Don Meyer, a legend of college basketball, died Sunday in Aberdeen, South Dakota, at the age of 69. Meyer fought carcinoid cancer in the last years of his life.
A purist who loved teaching and basketball but was not interested in navigating the complications attached to Division I basketball, Meyer spent his career working at small colleges -- Hamline in Minnesota, Lipscomb University in Nashville and Northern State University in Aberdeen, South Dakota. In January of 2009, Meyer set the mark for most wins for any men's coach in NCAA history, and when he retired after the 2009-2010 season, he had 923 victories, a mark that has since been surpassed by Mike Krzyzewski.
He died at 6:52 a.m. at his home in Aberdeen, where he had recently gone into hospice care, family spokeswoman Brenda Dreyer said.
"He won his greatest victory and is now running again and gearing up to pitch nine innings,'' the Meyer family said in a statement. "The family appreciates the outpouring of love, prayers and concern.''
Jerry Meyer played for his father at Lipscomb from 1989-1992, and credits his dad's success with a seamless, on-and off-court philosophy that lent itself to an exciting game.
"He was a tough coach to play for, very demanding physical and mentally. But that's what made him a great coach, and that's why all his players, he influenced their lives so much and produced so many coaches,'' Jerry Meyer said.
Lipscomb won an NAIA national championship under Meyer in 1986, and the two highest-scoring players in the history of college basketball, John Pierce and Philip Hutcheson, played for Meyer. The Lipscomb team of 1989-1990 is the highest scoring team in college history. He was presented with the John Bunn Award at the Basketball Hall of Fame in 2010.

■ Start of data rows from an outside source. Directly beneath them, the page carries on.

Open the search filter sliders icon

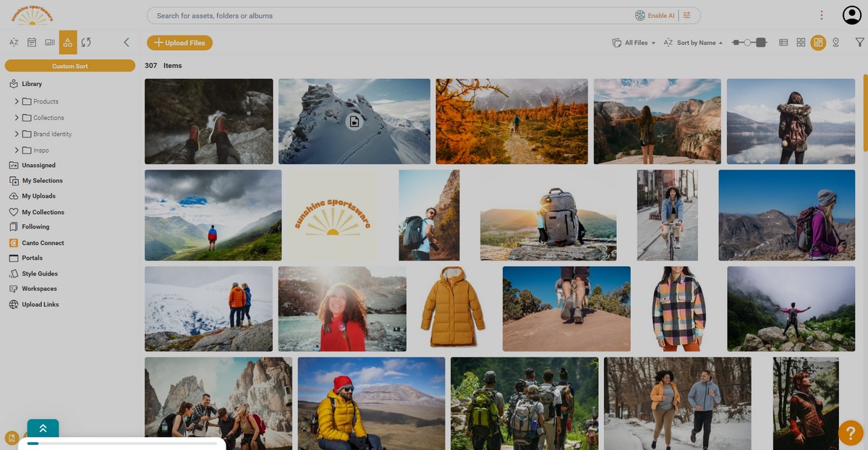(687, 15)
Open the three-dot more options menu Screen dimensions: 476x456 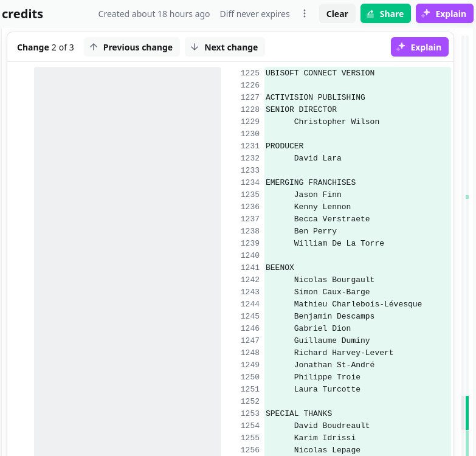tap(305, 13)
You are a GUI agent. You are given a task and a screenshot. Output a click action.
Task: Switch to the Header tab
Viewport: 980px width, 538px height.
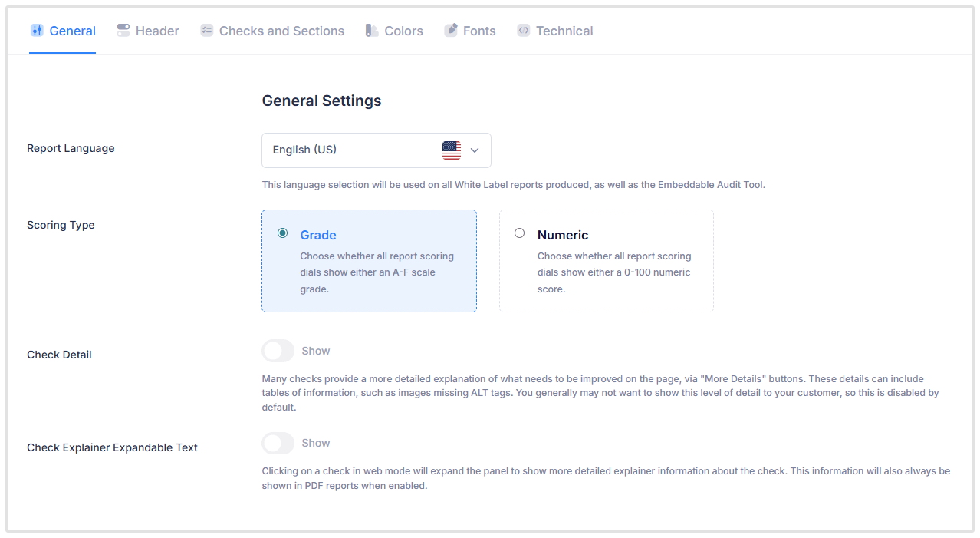pyautogui.click(x=157, y=31)
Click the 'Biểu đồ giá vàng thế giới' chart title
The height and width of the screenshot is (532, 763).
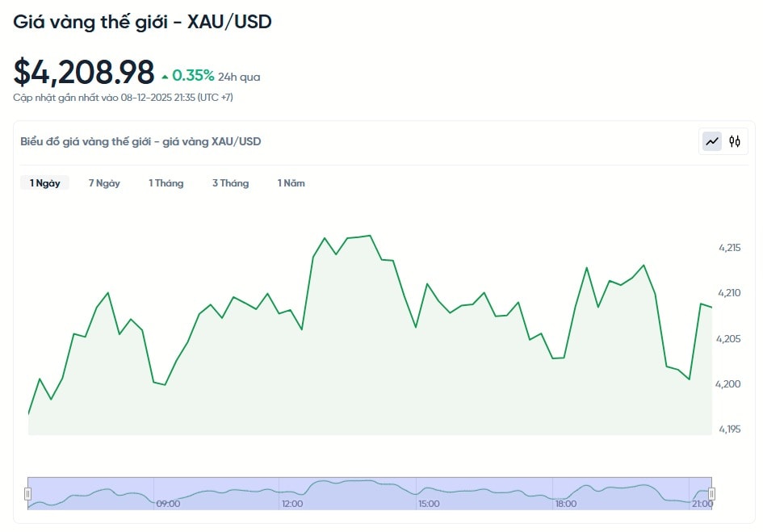140,141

Hutcheson, now Lipscomb's athletics director, said it wasn't hard to see the coach's legacy at the school -- "that's well-established and it's enormous.''
"It's trying to determine -- given all those he touched as a coach, a camp director, a clinician, a professor, a speaker and a friend to people all across the country and even in other countries -- where his impact ended,'' Hutcheson said.
But Meyer's renown within the coaching community was built on more than those milestones.

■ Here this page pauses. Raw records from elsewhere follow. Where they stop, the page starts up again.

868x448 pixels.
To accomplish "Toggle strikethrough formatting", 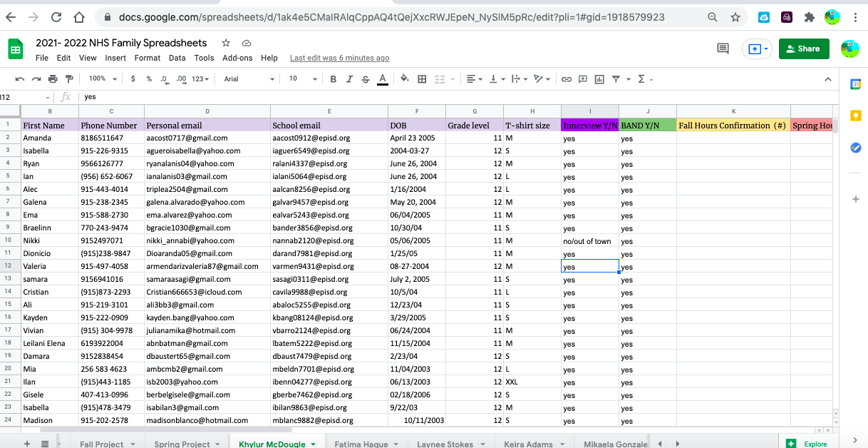I will click(x=366, y=79).
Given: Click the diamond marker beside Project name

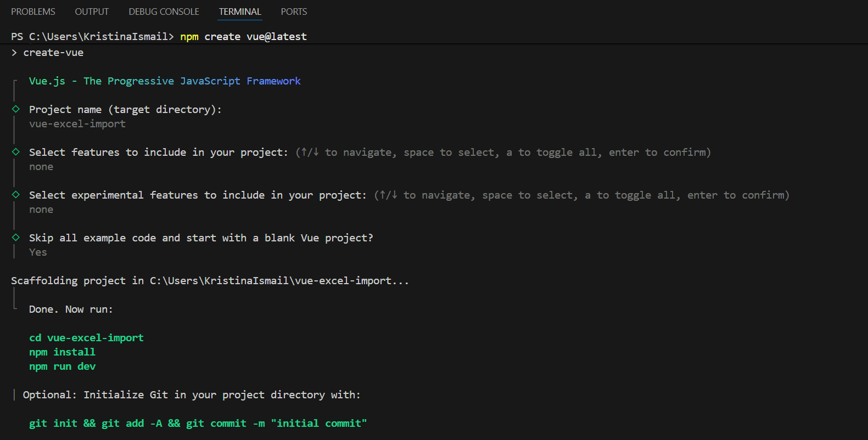Looking at the screenshot, I should click(x=16, y=109).
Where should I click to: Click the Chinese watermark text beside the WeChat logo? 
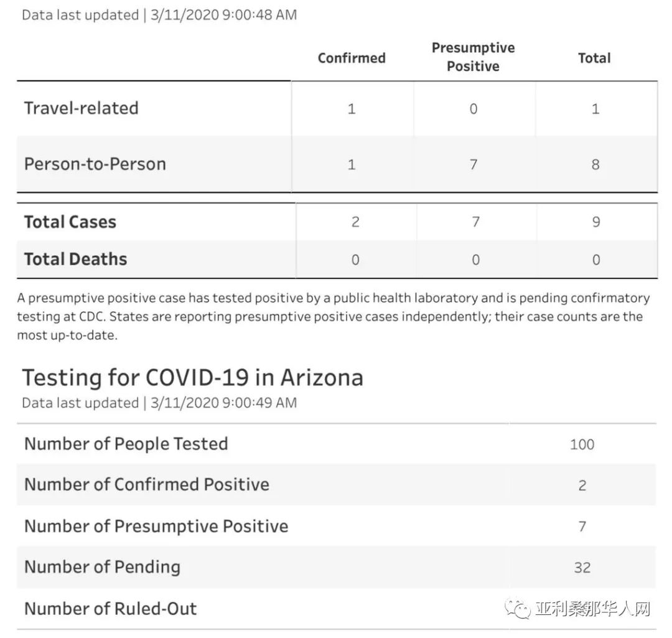(x=593, y=609)
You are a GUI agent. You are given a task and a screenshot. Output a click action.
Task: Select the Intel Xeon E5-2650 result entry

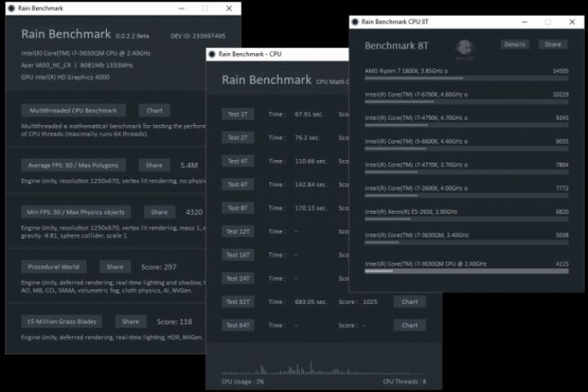tap(466, 215)
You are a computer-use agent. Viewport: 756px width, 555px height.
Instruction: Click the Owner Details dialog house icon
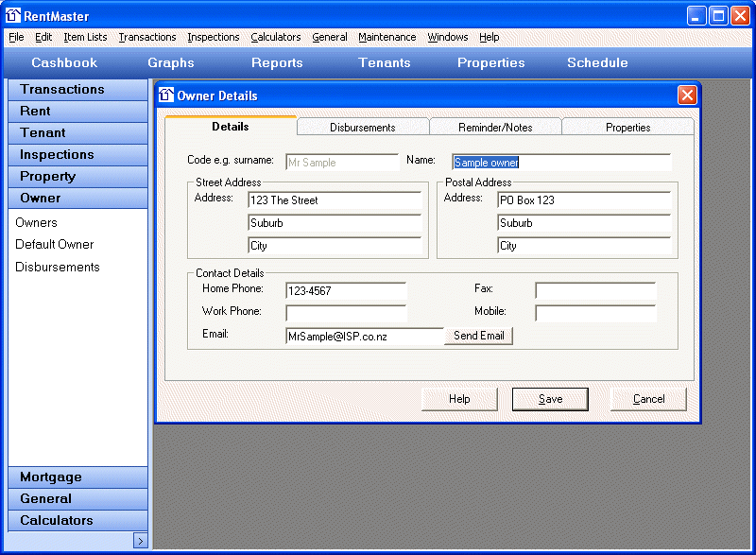coord(166,95)
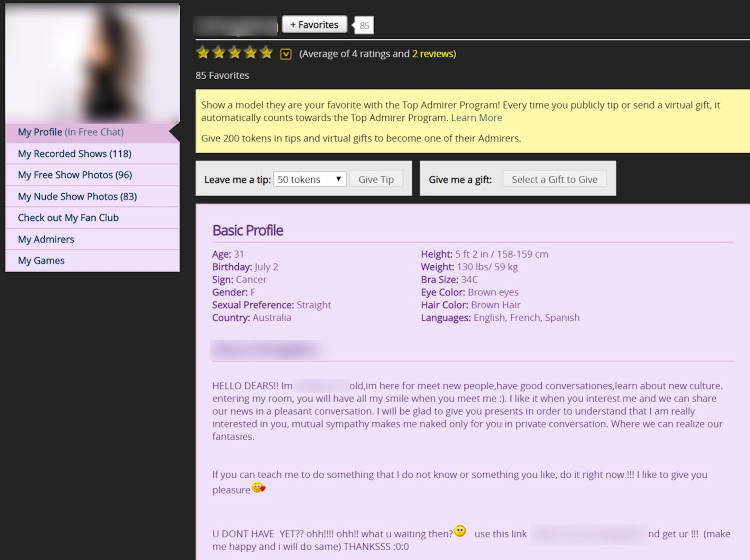Open the '50 tokens' tip amount dropdown
The image size is (750, 560).
tap(310, 180)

His summer camps at Lipscomb, the largest in the country at the time, drew hundreds of coaches interested in the pursuit of excellence, and Meyer produced a highly popular series of instructional videos. He hosted a coaching academy and spoke at seminars about team-building, about doing the right things for players and programs.
He served as mentor to coaches at every level, including Tennessee's Pat Summitt, and through the last days of his life he would field calls from coaches looking for advice on how to solve a problem, whether it was how to break a press or help with a troubled player. What he loved about coaching, he said, was to see improvement in players -- in their ability on the court, and as people.